**Record extracts:**
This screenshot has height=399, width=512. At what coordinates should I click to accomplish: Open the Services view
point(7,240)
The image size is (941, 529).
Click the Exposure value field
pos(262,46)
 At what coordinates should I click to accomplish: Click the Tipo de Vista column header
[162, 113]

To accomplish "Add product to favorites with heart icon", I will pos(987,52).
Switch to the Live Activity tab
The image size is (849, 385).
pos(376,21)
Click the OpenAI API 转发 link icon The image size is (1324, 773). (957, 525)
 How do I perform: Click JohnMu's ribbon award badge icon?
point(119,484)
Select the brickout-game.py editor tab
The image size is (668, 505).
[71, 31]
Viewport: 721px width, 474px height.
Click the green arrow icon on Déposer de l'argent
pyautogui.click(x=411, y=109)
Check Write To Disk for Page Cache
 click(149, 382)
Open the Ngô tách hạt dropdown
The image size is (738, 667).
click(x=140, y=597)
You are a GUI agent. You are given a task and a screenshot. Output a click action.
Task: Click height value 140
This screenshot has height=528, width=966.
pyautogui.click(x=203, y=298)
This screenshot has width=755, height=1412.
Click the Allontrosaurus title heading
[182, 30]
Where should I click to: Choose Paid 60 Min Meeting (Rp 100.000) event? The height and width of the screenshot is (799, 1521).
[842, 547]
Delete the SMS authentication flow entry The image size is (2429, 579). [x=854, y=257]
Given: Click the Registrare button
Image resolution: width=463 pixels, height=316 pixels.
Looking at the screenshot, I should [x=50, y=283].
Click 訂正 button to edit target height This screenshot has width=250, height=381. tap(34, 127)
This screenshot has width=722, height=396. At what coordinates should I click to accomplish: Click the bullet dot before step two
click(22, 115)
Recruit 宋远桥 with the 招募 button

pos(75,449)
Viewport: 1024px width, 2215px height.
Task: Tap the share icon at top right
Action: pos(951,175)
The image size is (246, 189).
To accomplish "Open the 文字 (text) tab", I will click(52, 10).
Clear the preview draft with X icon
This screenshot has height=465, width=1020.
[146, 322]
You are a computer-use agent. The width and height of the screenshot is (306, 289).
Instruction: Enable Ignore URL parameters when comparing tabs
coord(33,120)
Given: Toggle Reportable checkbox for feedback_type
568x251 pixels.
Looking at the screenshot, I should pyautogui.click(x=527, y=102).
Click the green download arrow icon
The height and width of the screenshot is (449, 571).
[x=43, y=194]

**The problem:**
The response is the exact set of lines from the one holding "Given: Click the Registrare button" through the last line of the material.

**Result of the exercise:**
Given: Click the Registrare button
Image resolution: width=463 pixels, height=316 pixels.
Looking at the screenshot, I should [x=50, y=283].
Click 訂正 button to edit target height This screenshot has width=250, height=381. tap(34, 127)
This screenshot has width=722, height=396. At what coordinates should I click to accomplish: Click the bullet dot before step two
click(22, 115)
Recruit 宋远桥 with the 招募 button

pos(75,449)
Viewport: 1024px width, 2215px height.
Task: Tap the share icon at top right
Action: pos(951,175)
The image size is (246, 189).
To accomplish "Open the 文字 (text) tab", I will click(52, 10).
Clear the preview draft with X icon
This screenshot has height=465, width=1020.
[146, 322]
You are a computer-use agent. The width and height of the screenshot is (306, 289).
Instruction: Enable Ignore URL parameters when comparing tabs
coord(33,120)
Given: Toggle Reportable checkbox for feedback_type
568x251 pixels.
Looking at the screenshot, I should pyautogui.click(x=527, y=102).
Click the green download arrow icon
The height and width of the screenshot is (449, 571).
[x=43, y=194]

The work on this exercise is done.